Oltre a Kamen', svolgi la tua attività di critico in modi diversi, compreso un quotidiano. Cos'è che ancora ti colpisce o ti fa scattare l'interesse o l'emozione davanti ad un testo?
Le infinite possibilità di senso (e ovviamente di dissignificazione), e le molteplici strade possibili per arrivare comunque più o meno alle stesse cose o dimensioni veritative.

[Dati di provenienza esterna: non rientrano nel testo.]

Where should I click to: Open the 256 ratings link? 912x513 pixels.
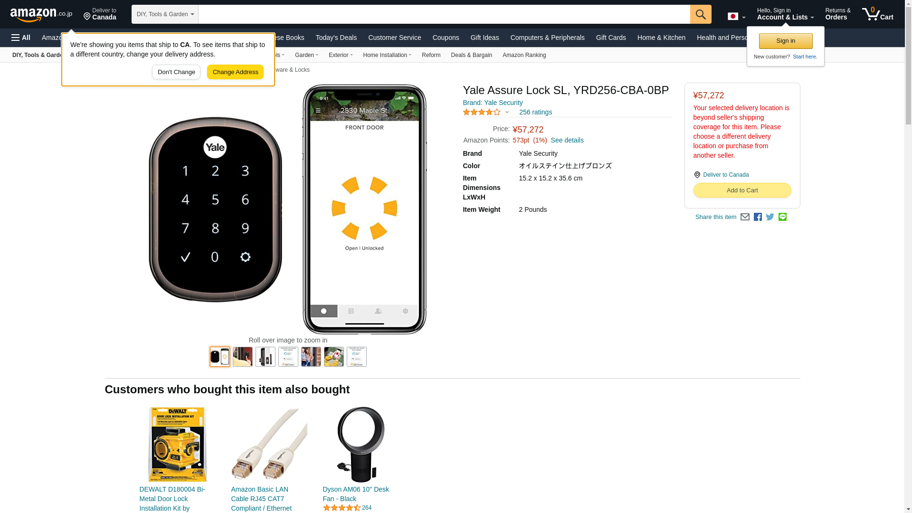point(535,113)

Tu stesso sei un autore e un traduttore: sei altrettanto critico verso il tuo lavoro? Riesci a conciliare questi due aspetti, in qualche modo?
Essere altrettanto rigorosi e critici verso se stessi è una necessità, se no non si cresce, ma per fortuna esistono gli altri, gli amici e non. La cultura è un fenomeno corale, non si fa cultura da soli e per converso non si è mai soli quando ci si occupa di culture, ci si protende nel "complessivo" spazio-temporale dal passato al futuro. Ovviamente, qui, per cultura s'intende quella attiva, su questo sono d'accordo con Turoldo, se la cultura non è attiva diviene subito un equivoco. La dimensione critica e quella creativa non possono che essere in reciproca tensione. La creatività è una funzione naturale e la critica un servizio a sé e agli altri.

C'è qualche progetto a cui vorresti dedicarti e, che per un motivo o per l'altro, non sei riuscito a sviluppare?
Sono molti. Ma il tempo è sempre troppo breve. Vorrei completare la traduzione degli autori che amo della letteratura russa: Tarkovskij, Mandel'atam, Venevitinov tra gli altri, ma non so se sarà possibile. Dovrei occuparmi con più sistematicità della scrittura poetica e di alcuni saggi e volumi teorici, ma per questo mi rimane per lo più solo un mese durante l'estate, in più ci sono le attività strettamente territoriali, ma di questo è meglio non parlarne, non parliamo di quella grande "necropoli culturale" che è il Lodigiano.

Solo un'ultima battuta per concludere: mettiamo che una grande casa editrice, non necessariamente italiana, ti offra una cifra spropositata per Kamen', quale sarebbe la risposta, in due parole?
Non in vendita, ma ogni collaborazione è possibile, è già avvenuto con tanti editori.